In Maguire’s report, both suspects and police officers were identified only with letters or numbers, but with the leaked copy of the draft PONI report, we were able to correlate names and dates and crack the code.
What emerged was a remarkably detailed account of collusion and cover-up, as well as confirmation of the names of the prime suspects. The author of the anonymous letter was revealed: Hilary Hawthorn—the wife of the man she had named as the gunman.
Why would she turn in her own husband? In her letter, she claimed it was her sorrow for the victims. In fact, we later learned, she had ratted out Ronnie when she discovered he was having an affair.
In 1994 the police had twice arrested Ronnie Hawthorn for questioning but never charged him. But more damning, Hilary had also been questioned and admitted to the police that she was the author of the letter.
As a confessed accessory, why hadn’t she been charged? Or why, at the very least, hadn’t the police used her information to compel cooperation from her husband (with whom she had by then reconciled)?
For answers, we sought out one of the officers involved in the investigation. The name of the detective who had questioned the suspects, Albert Carroll, appeared in the leaked report. He refused to be interviewed on camera, but he did confirm to us crucial details contained in the documents.
When asked why he let Hilary go so quickly, he said she was a “proper lady,” from a “nice background.” In fact, she worked at the nearby Newcastle police station, which was assisting in the murder investigation. Carroll told us that he decided to let her and her husband go only on the strength of Hilary’s “cooperation” that would hopefully “ensure that Ronnie would never kill again.”

[PROBLEMS AND TASKS]:
a: Transcribe the part of the passage about the leaked police report starting with "What emerged was" and going on through "having an affair.".
b: Write the next part of the account of the murder inquiry and the leaked report, picking up after its final sentence.

[DATA EXTRACT]:
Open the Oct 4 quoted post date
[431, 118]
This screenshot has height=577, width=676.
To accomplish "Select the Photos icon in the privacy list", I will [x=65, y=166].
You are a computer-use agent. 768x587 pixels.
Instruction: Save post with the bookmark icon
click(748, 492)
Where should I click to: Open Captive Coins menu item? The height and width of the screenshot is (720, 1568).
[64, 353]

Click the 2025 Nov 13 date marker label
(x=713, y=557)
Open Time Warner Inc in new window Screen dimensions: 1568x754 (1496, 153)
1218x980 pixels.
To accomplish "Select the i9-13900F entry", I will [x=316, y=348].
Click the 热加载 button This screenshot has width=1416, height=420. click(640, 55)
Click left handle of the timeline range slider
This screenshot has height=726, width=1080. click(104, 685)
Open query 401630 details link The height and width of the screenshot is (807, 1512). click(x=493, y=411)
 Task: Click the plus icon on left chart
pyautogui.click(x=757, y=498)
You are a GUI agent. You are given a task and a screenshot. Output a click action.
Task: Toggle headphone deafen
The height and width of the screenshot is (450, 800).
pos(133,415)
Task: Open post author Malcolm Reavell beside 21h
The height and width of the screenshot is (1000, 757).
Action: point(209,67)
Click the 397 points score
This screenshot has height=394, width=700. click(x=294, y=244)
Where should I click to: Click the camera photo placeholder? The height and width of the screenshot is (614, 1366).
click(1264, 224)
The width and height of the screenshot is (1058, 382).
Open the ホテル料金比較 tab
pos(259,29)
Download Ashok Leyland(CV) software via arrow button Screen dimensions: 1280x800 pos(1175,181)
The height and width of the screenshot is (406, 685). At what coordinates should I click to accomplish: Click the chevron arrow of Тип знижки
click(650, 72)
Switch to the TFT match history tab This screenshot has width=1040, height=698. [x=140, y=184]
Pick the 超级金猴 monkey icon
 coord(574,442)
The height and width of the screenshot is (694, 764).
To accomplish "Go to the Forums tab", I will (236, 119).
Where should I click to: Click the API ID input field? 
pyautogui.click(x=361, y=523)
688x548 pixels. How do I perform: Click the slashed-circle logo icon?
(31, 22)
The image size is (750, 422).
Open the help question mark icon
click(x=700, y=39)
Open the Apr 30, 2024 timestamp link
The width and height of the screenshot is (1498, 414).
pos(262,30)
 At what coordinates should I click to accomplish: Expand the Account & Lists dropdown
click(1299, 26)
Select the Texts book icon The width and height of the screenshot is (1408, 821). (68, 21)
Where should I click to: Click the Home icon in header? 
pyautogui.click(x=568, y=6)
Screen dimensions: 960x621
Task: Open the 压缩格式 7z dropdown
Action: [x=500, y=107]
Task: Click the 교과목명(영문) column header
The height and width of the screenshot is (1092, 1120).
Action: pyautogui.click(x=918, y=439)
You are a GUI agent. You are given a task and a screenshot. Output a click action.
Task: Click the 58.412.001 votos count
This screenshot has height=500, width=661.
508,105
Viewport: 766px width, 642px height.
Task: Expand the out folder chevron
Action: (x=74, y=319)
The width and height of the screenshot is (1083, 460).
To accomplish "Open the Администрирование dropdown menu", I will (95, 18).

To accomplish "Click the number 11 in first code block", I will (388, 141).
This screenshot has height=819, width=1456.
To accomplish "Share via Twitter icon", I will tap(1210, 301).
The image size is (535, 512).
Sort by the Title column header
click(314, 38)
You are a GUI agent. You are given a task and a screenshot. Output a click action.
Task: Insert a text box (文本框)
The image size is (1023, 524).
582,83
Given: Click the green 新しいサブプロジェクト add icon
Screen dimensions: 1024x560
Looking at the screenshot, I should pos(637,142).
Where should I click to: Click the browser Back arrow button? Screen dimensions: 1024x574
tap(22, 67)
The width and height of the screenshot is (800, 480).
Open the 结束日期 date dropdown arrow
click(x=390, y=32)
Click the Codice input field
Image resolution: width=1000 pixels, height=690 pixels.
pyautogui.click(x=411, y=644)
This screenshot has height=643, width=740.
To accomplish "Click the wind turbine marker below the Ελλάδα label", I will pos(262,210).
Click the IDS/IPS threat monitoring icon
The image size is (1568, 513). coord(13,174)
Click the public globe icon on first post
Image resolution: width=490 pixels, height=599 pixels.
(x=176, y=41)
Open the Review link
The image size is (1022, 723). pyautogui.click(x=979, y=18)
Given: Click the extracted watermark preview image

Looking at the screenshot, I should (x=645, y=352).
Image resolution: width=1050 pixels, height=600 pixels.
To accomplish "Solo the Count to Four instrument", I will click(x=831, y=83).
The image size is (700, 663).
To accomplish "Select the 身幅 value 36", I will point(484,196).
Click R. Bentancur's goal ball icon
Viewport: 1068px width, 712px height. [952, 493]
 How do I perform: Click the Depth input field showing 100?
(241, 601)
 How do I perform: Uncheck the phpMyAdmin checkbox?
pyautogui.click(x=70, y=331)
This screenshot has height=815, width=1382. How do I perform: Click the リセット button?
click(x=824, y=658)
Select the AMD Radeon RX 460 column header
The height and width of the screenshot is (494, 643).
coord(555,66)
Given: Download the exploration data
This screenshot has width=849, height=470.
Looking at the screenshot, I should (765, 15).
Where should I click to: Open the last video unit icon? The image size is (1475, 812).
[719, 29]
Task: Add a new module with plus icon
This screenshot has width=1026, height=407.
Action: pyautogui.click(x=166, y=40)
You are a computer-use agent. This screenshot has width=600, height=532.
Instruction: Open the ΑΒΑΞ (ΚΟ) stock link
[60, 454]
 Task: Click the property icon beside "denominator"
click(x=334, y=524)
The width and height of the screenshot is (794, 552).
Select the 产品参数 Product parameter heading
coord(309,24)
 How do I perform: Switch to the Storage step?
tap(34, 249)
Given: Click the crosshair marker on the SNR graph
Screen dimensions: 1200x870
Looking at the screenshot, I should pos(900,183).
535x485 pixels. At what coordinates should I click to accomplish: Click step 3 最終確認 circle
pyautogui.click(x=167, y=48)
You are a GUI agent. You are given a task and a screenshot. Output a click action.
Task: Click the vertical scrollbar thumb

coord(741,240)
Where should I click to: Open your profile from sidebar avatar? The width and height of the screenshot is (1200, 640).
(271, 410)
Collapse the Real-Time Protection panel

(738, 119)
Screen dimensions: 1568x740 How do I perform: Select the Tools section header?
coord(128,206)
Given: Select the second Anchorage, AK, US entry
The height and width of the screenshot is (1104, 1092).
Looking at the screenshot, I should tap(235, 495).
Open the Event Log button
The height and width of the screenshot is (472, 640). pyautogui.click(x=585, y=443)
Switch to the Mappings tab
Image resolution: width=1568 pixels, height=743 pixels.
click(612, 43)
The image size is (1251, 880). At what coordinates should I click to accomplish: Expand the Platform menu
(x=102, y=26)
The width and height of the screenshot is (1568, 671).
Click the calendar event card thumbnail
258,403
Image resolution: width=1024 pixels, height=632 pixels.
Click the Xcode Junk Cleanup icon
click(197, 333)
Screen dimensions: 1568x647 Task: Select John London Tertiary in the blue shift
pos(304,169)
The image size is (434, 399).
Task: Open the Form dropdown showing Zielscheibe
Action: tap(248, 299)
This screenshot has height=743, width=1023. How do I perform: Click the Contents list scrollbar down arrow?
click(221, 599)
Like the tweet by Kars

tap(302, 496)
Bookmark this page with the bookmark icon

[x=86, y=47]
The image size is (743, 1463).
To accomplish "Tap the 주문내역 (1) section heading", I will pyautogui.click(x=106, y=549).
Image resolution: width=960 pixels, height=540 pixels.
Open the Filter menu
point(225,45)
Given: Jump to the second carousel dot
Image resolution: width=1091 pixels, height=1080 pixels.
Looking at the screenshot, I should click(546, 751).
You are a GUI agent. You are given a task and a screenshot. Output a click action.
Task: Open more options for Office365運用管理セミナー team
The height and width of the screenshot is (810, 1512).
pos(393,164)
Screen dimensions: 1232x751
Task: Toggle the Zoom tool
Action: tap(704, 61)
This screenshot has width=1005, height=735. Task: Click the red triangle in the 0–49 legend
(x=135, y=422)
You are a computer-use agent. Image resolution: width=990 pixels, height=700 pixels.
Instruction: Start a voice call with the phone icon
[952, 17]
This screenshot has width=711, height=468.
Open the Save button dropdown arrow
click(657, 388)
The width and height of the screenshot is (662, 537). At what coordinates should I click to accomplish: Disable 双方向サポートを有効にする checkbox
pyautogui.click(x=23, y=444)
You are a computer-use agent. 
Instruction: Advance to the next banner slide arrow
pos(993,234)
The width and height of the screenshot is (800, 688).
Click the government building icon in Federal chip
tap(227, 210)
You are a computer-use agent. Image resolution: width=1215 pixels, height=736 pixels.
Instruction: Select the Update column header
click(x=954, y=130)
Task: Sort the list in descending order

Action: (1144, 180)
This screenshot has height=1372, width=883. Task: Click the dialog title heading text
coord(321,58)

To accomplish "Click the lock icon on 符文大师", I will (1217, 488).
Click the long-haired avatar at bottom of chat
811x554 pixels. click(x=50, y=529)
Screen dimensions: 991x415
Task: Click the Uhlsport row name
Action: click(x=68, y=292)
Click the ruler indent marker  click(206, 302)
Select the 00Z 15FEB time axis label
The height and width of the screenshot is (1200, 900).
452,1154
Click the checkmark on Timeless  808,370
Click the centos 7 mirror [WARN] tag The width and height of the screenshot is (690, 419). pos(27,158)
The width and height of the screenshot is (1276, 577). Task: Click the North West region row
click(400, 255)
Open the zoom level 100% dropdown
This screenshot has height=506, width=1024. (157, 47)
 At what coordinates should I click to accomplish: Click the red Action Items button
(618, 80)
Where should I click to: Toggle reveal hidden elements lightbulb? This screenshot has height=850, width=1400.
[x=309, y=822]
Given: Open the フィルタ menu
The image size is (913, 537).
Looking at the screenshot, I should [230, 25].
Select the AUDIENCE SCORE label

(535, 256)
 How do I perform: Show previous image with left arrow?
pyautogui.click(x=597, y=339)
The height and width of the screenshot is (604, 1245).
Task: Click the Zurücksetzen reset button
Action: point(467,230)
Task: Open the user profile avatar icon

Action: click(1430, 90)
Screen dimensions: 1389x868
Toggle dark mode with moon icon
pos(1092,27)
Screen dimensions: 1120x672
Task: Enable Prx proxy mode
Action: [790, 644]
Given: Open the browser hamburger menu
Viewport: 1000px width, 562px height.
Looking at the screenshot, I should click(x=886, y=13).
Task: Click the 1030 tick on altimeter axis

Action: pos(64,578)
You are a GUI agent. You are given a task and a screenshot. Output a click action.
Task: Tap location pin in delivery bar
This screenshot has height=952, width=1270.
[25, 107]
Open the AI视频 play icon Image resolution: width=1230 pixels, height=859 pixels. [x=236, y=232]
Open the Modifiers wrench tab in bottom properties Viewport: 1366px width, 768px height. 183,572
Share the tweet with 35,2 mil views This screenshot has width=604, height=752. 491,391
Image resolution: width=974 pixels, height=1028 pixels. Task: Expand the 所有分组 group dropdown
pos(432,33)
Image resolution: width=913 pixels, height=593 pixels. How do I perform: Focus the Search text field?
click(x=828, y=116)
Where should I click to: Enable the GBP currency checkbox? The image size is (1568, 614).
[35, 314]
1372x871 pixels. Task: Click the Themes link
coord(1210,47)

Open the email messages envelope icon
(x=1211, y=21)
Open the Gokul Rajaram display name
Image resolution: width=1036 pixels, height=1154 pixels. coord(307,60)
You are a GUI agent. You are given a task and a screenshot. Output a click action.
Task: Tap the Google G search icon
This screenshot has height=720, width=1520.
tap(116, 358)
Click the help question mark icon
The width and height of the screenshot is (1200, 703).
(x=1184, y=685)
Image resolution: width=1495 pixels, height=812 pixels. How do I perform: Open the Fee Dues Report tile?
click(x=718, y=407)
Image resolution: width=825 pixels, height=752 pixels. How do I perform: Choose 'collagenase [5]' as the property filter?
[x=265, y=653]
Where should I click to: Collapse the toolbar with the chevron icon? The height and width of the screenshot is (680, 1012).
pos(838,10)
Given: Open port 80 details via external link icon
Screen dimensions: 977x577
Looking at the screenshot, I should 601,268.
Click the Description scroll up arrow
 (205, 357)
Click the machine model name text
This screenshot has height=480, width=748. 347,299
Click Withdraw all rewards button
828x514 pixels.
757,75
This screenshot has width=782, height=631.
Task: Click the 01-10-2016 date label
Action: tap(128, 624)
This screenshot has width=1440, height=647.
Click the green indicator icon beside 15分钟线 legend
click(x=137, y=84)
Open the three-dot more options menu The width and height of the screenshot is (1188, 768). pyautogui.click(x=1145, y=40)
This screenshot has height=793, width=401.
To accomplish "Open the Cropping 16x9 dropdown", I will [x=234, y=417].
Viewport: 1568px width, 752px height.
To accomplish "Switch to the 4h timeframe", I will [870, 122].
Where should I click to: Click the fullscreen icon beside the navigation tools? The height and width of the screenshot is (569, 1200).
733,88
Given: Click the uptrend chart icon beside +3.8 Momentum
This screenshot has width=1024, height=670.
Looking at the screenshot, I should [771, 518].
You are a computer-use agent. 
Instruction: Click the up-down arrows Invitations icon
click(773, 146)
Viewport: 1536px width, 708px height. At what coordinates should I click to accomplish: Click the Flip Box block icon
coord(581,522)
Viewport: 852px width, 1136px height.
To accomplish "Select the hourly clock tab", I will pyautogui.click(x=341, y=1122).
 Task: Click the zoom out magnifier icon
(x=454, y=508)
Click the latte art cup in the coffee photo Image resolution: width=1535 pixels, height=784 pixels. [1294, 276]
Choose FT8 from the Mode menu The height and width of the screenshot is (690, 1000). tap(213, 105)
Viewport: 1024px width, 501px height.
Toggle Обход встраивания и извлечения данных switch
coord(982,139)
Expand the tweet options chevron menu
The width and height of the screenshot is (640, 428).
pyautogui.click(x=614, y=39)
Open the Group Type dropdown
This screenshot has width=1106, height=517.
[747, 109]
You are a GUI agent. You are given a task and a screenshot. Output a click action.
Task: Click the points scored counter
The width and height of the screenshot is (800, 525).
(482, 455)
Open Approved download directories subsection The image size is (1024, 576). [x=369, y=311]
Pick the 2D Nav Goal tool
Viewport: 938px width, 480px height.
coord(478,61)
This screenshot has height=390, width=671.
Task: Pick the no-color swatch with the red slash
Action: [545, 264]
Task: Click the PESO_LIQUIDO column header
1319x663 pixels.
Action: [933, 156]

[ANSWERS]:
a:
What emerged was a remarkably detailed account of collusion and cover-up, as well as confirmation of the names of the prime suspects. The author of the anonymous letter was revealed: Hilary Hawthorn—the wife of the man she had named as the gunman.
Why would she turn in her own husband? In her letter, she claimed it was her sorrow for the victims. In fact, we later learned, she had ratted out Ronnie when she discovered he was having an affair.

b:
There was another question to answer: Among the Loyalist killers, had there been an informant? By cross-referencing the Maguire report with the draft PONI report and some information from Niall Murphy, the attorney for the survivors and victims’ families, we concluded that the three named suspects were part of a four-person gang that had likely committed other murders in the County Down area.
Through legal disclosure, Murphy told us that one of the four men was an informant for the British government at the time of the Loughinisland Massacre. Another document we obtained suggested that two of the four had been touts. Finally, we were able to obtain government confirmation that the gang had included at least one informant.
Just before the film’s final edit, we offered the named suspects a “right of reply,” sent by registered mail; our letters went unanswered. We informed the Ombudsman’s office of the likely suspects the film would name.
PONI then passed that information on to the Police Service of Northern Ireland (PSNI), the successor to the RUC. We wanted to be sure the PSNI was informed in case there was any concern for the safety of the suspects or in case the police had any other compelling reason why the film should not be released. We received no response.
No Stone Unturned premiered at the New York Film Festival in 2017, and shortly thereafter at the London Film Festival; it went on to receive a successful theatrical release in Northern Ireland and the Republic of Ireland.
The film made waves in Northern Ireland and the Republic of Ireland, where discussions resumed about how to reckon with the past. There was no official government reaction to the release.
I had never intended the film to be a relitigation of the Troubles. In fact, I purposefully avoided the theme of sectarianism and treated the murders simply as a cold case in the hope that, if we could come close to identifying the suspects, it could bring some salve to the psychic wounds of the survivors and families of those who had been killed.
I also hoped that the film might spur the police to investigate, properly this time, the mass-murder it could have solved but deliberately didn’t.
Certainly, the police should have been embarrassed into acting. Investigators had had all the suspects in custody, had physical evidence, including DNA, the murder weapons, the getaway car, intelligence linking the suspects to a chain of prior murders, and a written confession from one of the conspirators.
Then there was the destruction of evidence, the refusal to acknowledge how much was known, and the concealment of government collusion. Since the release of the film, however, there has been no move by the police to bring the killers to justice. Instead, last August, we saw a major police operation to punish and silence the messengers.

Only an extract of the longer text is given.